Right before considered events happened, Pablo and Kevin were insulting Mo, mocking him for his army injury and mental condition. Mo quietly endured this unprovoked verbal attack of personal nature, and possibly was suffering quite serious distress. Then suddenly Kevin threw an egg at him. It seems that this physical attack was a qualifying trigger for the loss of control. Mo can claim that at that moment he felt that he was seriously wronged and that was a triggering factor (section 55 (4b) CJA 2009).

In the situation, with Kevin, there is no delay between the qualifying trigger and Mo’s actions. This defence does not seem to be applicable to the episode with Pablo’s death.

The last question is would a person of the same age and sex, with a normal degree of tolerance and self-restraint, react in the same way in similar circumstances? This is the objective test: we should only consider those circumstances which bear on the general capacity for tolerance and self-restraint. Hence only the same sex and age should be taken into account: Mo’s PTSD and depression are not attributable. Perhaps, a reasonable person would not react in the same way.
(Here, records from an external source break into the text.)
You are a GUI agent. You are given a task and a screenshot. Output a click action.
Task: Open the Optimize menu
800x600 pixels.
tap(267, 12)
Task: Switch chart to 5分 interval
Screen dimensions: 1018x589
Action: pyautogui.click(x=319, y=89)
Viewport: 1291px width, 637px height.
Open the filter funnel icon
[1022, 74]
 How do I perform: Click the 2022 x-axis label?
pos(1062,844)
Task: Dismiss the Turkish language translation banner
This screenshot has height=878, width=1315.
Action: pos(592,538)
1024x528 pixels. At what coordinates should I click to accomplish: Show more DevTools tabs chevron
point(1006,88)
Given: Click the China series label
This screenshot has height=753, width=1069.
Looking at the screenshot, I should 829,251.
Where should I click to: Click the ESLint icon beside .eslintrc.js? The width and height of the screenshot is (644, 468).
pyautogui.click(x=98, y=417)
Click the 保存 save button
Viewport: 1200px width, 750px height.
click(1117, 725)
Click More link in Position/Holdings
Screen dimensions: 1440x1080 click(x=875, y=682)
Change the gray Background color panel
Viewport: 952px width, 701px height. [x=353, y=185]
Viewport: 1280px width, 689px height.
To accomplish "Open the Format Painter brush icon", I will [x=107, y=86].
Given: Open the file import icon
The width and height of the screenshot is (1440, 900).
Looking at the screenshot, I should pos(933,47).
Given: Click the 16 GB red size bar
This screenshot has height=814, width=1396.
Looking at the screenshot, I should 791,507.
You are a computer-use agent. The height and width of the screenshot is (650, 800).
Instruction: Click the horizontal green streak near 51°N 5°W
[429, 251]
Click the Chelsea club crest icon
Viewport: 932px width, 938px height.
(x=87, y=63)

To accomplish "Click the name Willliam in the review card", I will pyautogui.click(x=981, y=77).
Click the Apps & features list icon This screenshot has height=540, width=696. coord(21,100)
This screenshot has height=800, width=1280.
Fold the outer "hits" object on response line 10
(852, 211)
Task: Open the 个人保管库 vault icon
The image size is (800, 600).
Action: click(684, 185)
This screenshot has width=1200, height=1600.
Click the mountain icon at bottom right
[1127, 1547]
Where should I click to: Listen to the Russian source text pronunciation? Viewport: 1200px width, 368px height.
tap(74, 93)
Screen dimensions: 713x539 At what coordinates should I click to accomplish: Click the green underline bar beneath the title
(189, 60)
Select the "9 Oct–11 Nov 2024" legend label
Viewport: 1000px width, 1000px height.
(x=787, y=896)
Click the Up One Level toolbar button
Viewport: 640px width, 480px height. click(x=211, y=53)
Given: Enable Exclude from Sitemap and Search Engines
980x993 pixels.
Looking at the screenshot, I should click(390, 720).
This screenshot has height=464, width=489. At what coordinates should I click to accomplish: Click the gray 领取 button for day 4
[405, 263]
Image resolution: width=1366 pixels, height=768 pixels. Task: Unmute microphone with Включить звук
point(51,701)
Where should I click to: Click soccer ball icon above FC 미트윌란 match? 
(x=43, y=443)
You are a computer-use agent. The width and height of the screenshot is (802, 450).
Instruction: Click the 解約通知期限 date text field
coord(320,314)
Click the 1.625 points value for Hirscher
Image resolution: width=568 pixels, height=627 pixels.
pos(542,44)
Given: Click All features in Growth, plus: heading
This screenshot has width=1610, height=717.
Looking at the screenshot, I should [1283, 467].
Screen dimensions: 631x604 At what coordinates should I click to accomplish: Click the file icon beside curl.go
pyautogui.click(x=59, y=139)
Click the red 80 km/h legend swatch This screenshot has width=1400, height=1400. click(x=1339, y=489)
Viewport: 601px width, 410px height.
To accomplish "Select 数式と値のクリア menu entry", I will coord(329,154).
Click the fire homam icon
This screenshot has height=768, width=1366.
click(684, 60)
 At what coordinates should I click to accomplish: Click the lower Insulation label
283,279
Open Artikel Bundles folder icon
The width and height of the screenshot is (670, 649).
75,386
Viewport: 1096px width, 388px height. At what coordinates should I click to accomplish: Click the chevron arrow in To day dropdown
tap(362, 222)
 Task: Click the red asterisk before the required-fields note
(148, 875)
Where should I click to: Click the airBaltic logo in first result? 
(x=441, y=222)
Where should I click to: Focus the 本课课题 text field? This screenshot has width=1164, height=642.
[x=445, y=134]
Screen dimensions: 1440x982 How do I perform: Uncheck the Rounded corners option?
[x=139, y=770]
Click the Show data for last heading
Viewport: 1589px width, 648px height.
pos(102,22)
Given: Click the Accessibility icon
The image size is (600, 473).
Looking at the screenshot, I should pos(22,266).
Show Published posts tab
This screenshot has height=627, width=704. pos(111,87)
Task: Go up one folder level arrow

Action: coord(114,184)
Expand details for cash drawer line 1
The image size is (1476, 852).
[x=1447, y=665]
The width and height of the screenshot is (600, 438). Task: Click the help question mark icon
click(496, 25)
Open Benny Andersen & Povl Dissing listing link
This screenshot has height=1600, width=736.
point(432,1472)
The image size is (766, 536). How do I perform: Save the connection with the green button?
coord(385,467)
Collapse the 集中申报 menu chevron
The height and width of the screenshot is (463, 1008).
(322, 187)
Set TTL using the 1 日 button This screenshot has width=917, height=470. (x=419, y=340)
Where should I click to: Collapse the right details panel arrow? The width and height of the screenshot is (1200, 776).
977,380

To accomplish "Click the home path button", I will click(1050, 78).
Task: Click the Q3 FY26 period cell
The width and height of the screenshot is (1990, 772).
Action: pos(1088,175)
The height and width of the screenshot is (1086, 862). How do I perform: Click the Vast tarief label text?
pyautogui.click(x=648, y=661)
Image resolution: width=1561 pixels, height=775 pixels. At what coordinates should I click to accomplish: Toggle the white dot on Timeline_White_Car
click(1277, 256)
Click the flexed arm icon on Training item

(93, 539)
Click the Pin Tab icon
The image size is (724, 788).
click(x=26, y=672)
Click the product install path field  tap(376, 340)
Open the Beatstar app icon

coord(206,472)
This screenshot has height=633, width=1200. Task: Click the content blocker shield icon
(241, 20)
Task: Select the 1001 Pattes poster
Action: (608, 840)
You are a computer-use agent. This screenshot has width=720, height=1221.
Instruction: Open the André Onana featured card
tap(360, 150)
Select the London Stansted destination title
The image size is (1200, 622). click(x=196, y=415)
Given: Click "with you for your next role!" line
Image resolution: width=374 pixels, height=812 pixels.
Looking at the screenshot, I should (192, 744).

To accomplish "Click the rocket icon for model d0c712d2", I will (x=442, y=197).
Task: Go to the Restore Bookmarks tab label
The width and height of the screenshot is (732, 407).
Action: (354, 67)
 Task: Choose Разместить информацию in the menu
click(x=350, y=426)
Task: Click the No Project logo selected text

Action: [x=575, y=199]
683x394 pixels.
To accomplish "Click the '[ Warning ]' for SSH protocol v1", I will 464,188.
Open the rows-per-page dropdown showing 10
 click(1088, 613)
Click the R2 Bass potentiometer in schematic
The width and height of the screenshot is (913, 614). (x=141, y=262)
Thus, it is not likely that the jury will accept that defence.

Diminished responsibility

Given that Mo was diagnosed with PTSD and depression, there are very high chances to claim diminished responsibility. If he is successful with that claim, then he would be convicted of manslaughter instead. In order to claim that defence, according to section 1 of the Homicide Act (HA) 1957 (as amended by section 52 of CJA 2009) Mo should have the abnormality of mental functioning that must:

  • arise from a recognised medical condition;
  • substantially impair the defendant’s ability to understand the nature of his conduct, form a rational judgment and exercise self-control;
  • provide an explanation of his actions and being a party to the killing.

The burden of proof is on the defendant (s. 2(2), HA 1957). PTSD and depression are recognised medical conditions under WHO Classification & DSM-IV-TR and Mo was diagnosed with them before considered incidents occurred. PTSD was considered as a condition that affected defendant’s ability to understand the nature of his actions in R v Bradley and depression was seen as a diminishing factor in R v Seers and R v Gittens . The word “substantial” in the context of section 52 does not mean “total”, but more than merely trivial or minimal (R v Lloyd and later confirmed in R v Brown ).

A combination of PTSD and depression could affect Mo’s ability to understand the nature of his action, he clearly reacted not in a normal way and probably was not able to make rational judgments. As his mental condition was the very same object of mocking by Pablo and Kevin, there is a very high chance that it can be seen as an explanation for his actions when he attacked Kevin. Although it is not likely that he would be able to use that defence for the episode with Pablo.

Conclusion

Mo caused death of Kevin and Pablo and in both cases his actions prima facie attribute to actus reus and mens rea for murder. There is a chance to use the defence of the loss of self-control in relation to the killing of Kevin, but it does not appear to be easily accepted by the jury. It seems that there are more chances to use diminished responsibility as a defence in that episode.

His intention in the episode with Pablo’s death should be examined by the jury. It is possible that they will conclude that he committed involuntary manslaughter in the absence of mens rea for murder, but it does not seem to be the likely outcome.